Collected data
"""

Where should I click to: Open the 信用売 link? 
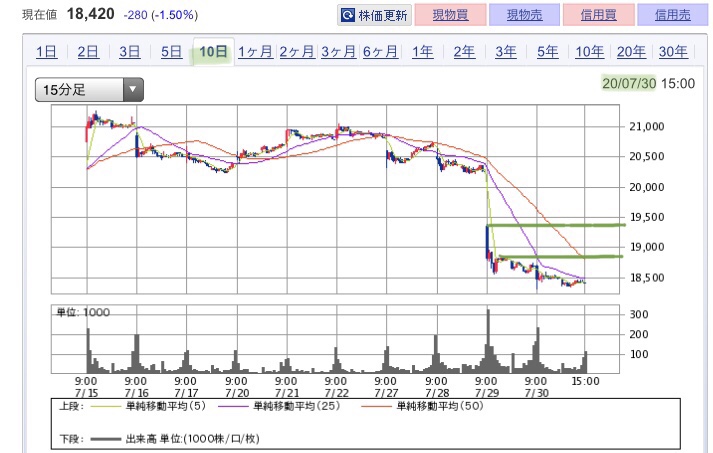point(673,15)
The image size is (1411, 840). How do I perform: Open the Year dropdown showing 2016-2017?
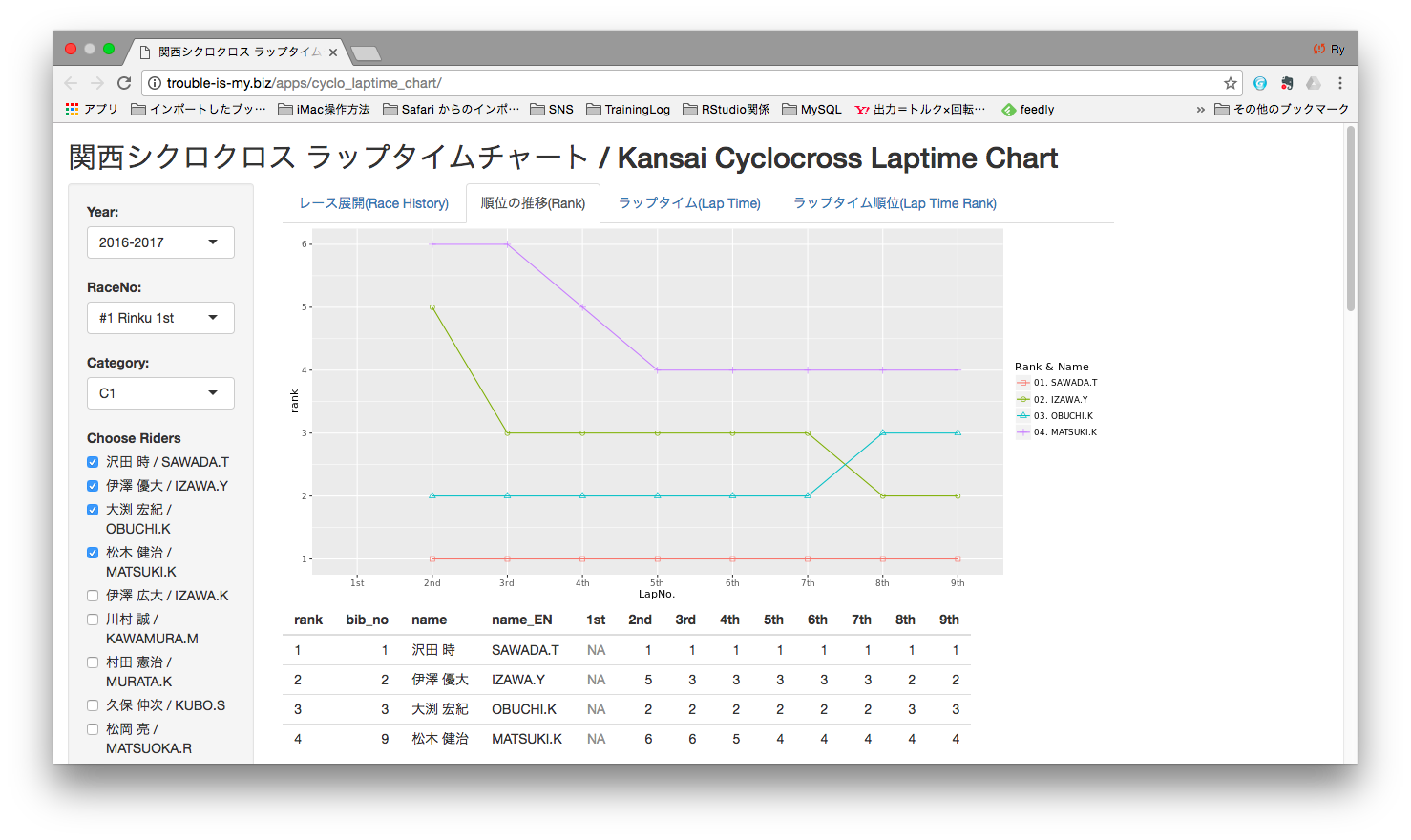coord(160,242)
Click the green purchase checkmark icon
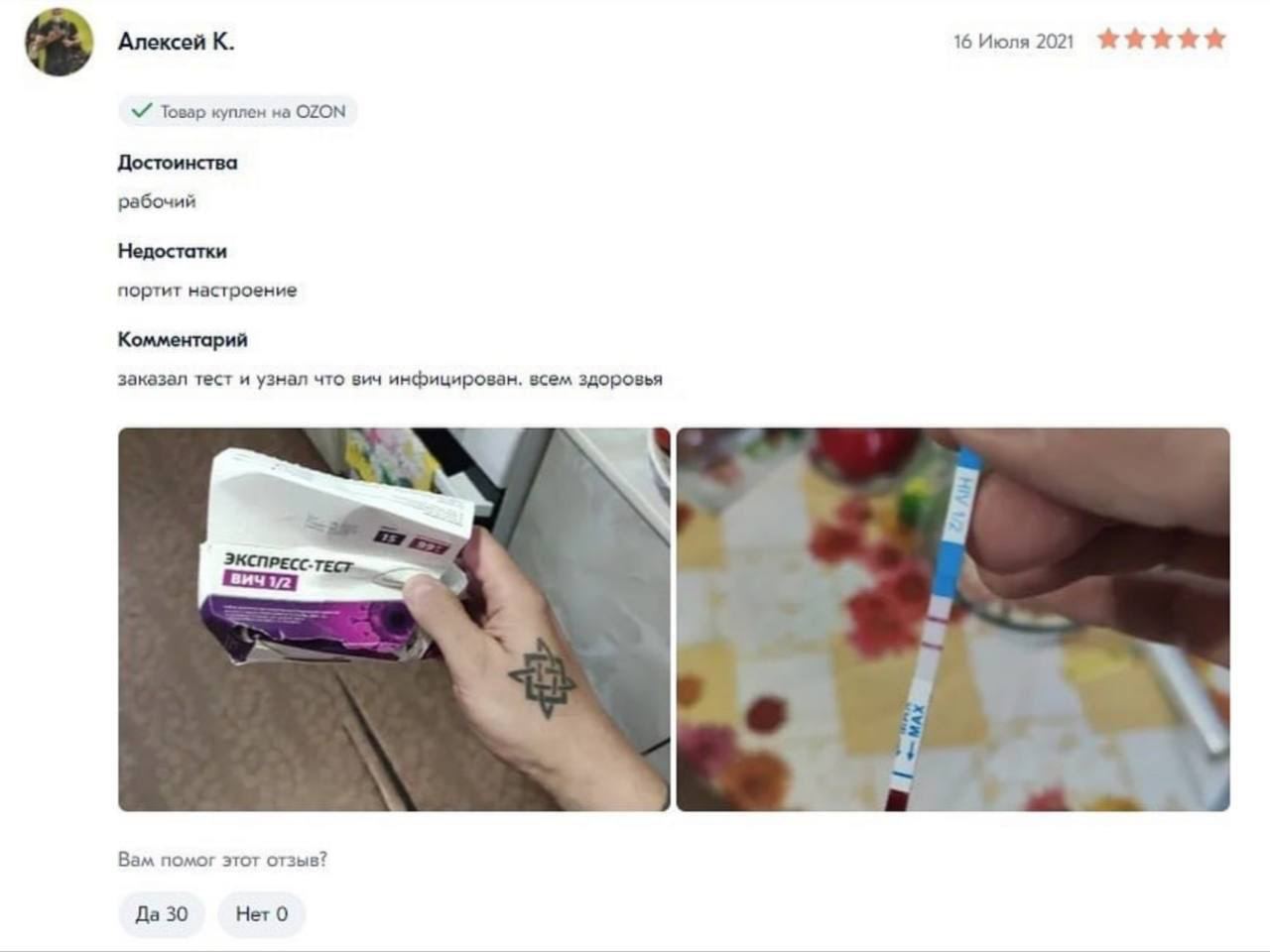1270x952 pixels. (x=141, y=110)
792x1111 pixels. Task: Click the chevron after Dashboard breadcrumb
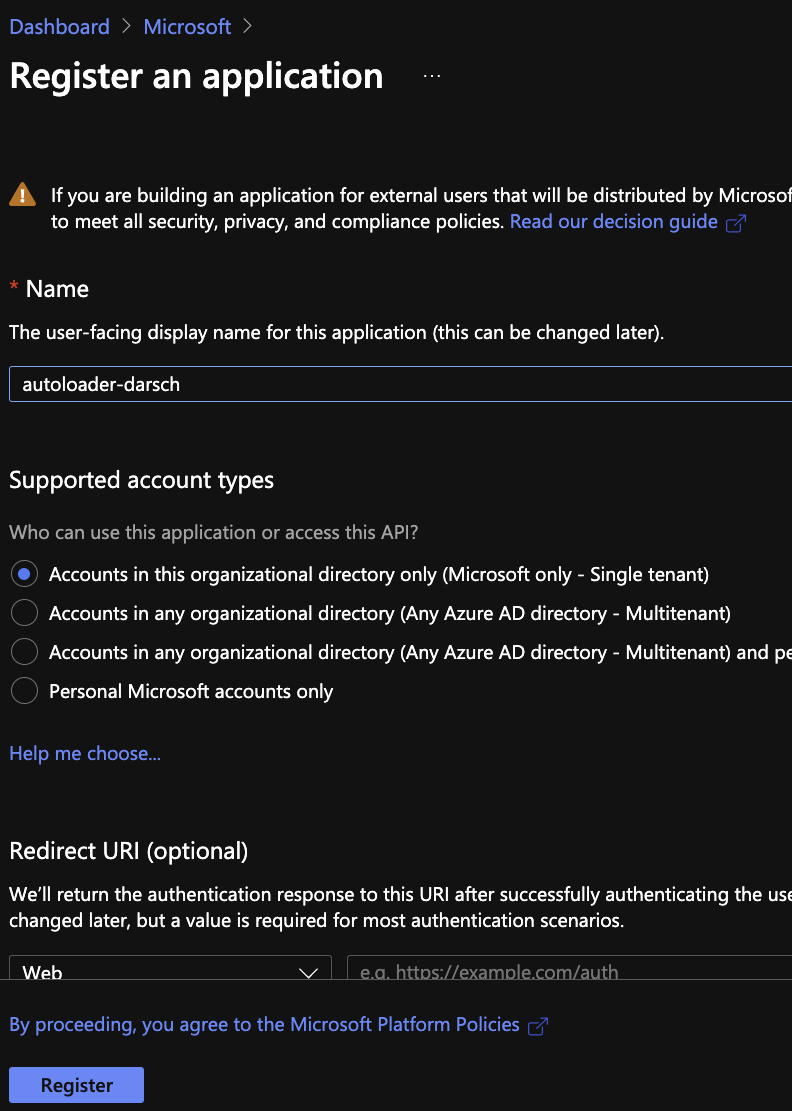click(126, 27)
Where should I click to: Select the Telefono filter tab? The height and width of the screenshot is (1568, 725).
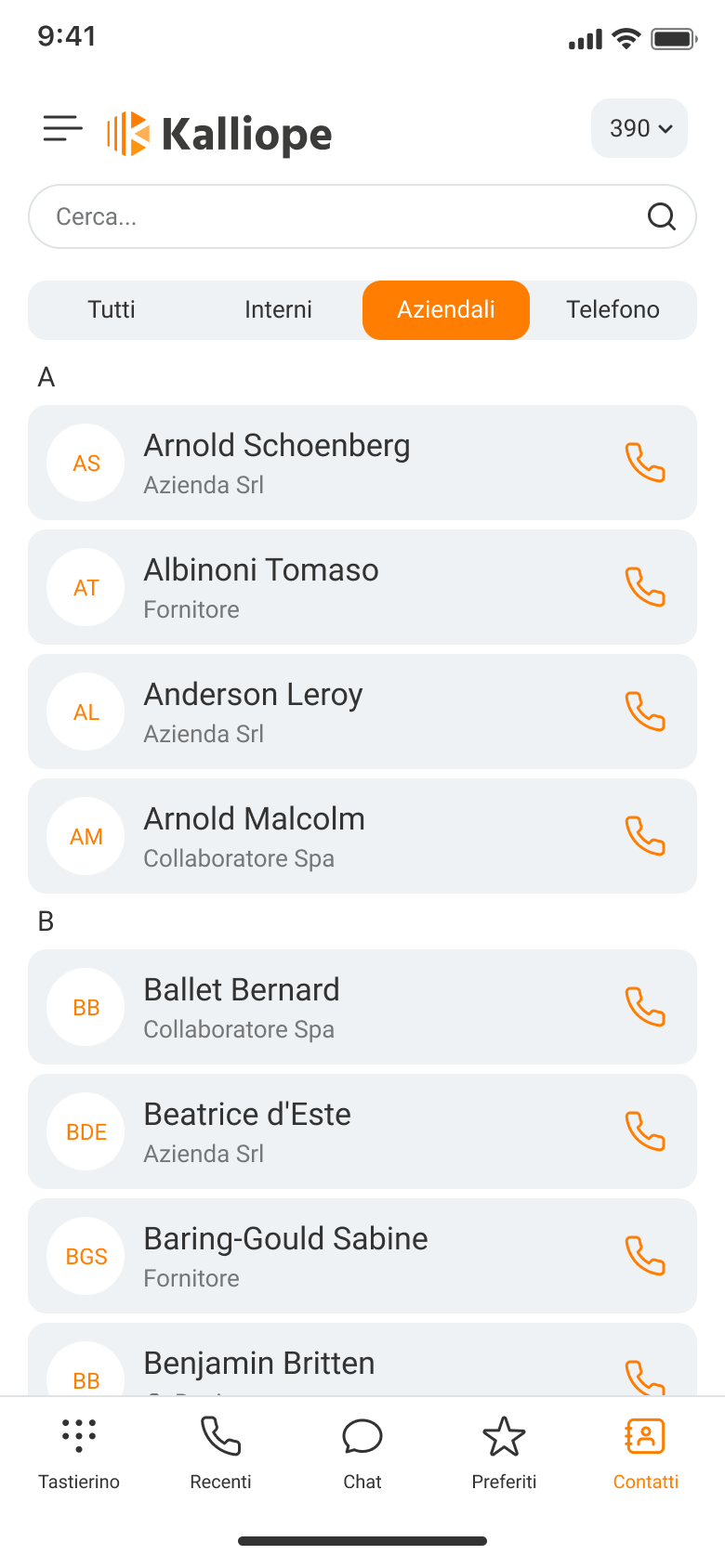[x=613, y=309]
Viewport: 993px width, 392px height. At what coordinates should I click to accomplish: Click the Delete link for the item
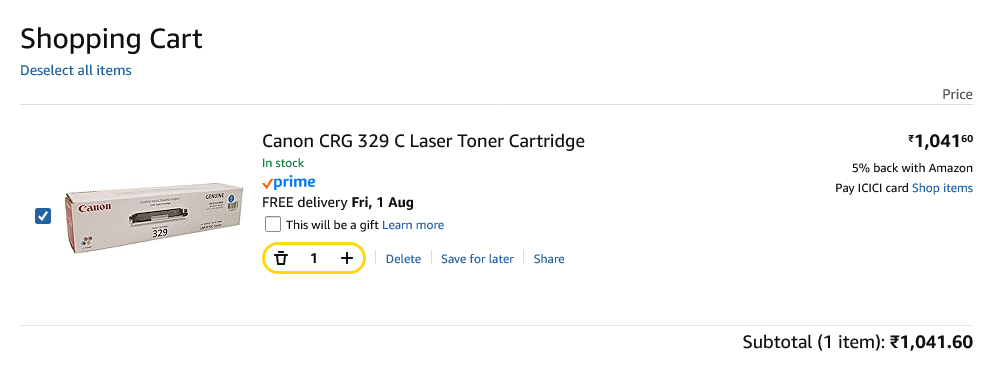(403, 258)
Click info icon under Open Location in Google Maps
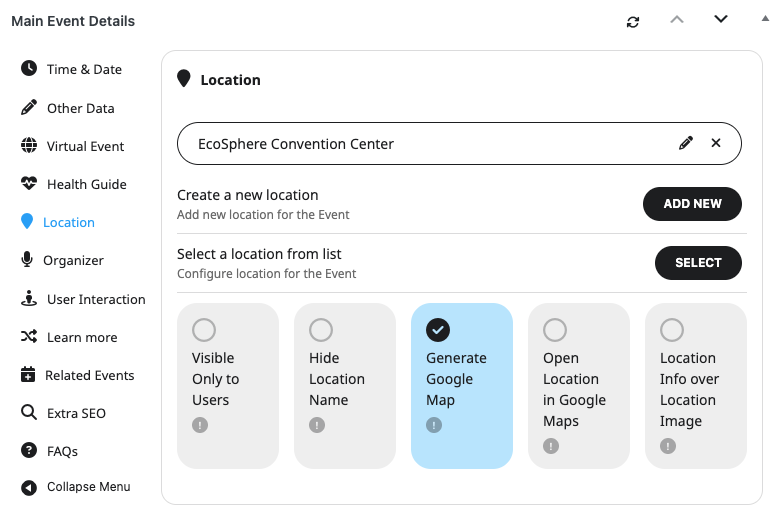Screen dimensions: 777x520 551,446
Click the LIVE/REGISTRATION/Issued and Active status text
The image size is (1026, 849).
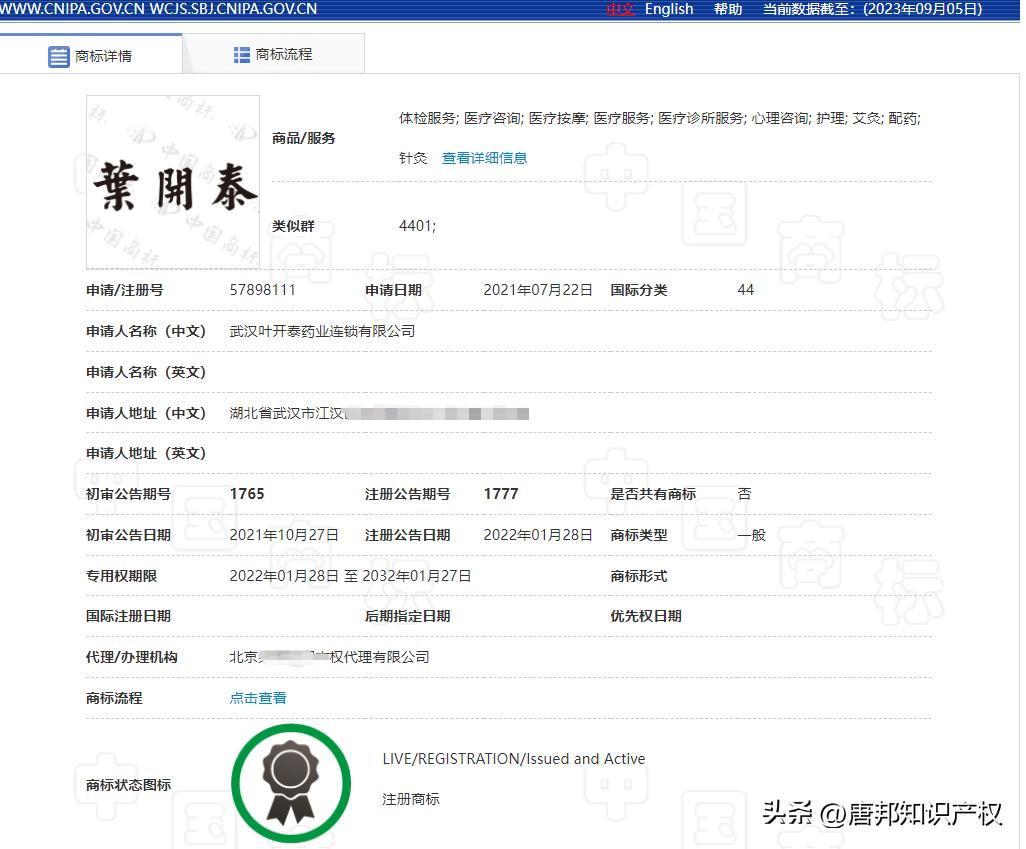512,759
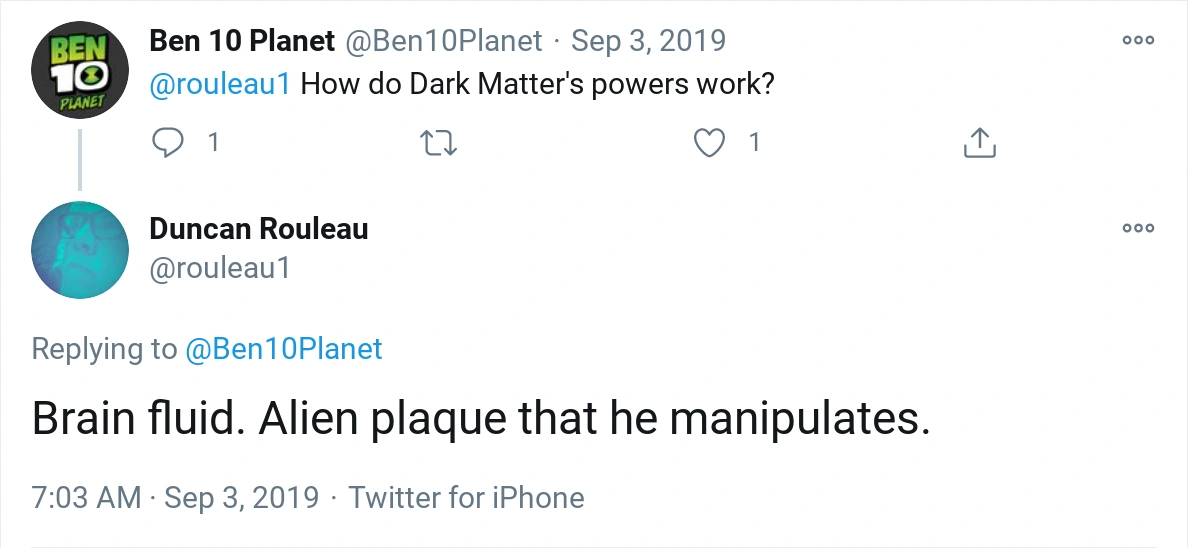
Task: Click the Twitter for iPhone source link
Action: coord(466,497)
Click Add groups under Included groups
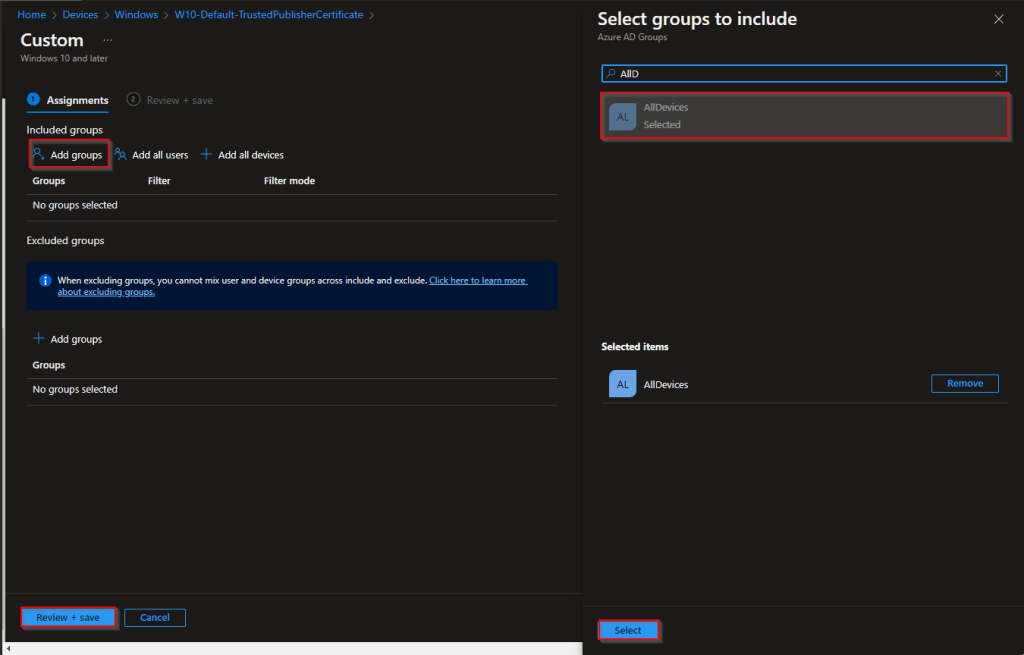Screen dimensions: 1024x655 pos(68,155)
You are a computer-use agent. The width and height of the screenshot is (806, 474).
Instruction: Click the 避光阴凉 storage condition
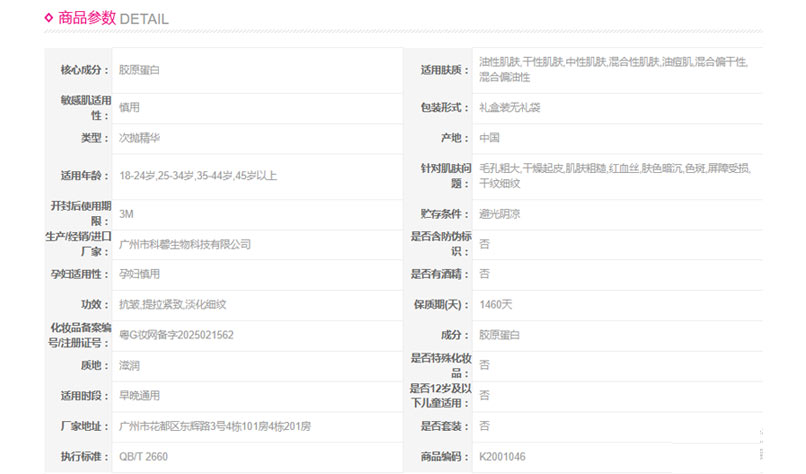click(499, 214)
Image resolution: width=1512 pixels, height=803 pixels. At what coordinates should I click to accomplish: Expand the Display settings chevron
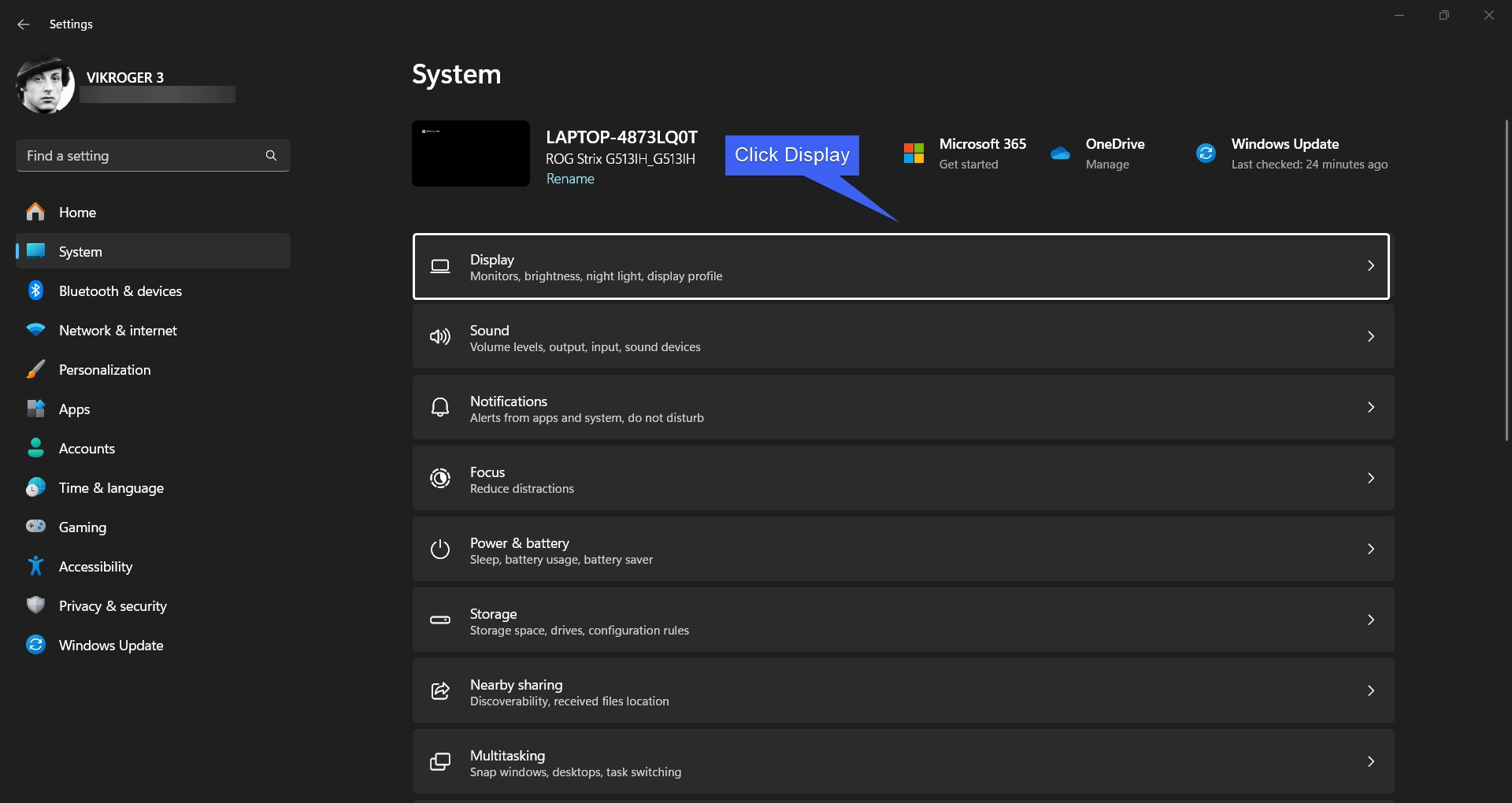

"""

Return verbatim every line from the line containing "Instruction: Click the 避光阴凉 storage condition" to the last line of the entries above, inclusive, and leave out the pictures.

Instruction: Click the 避光阴凉 storage condition
click(499, 214)
Image resolution: width=1512 pixels, height=803 pixels. At what coordinates should I click to accomplish: Expand the Display settings chevron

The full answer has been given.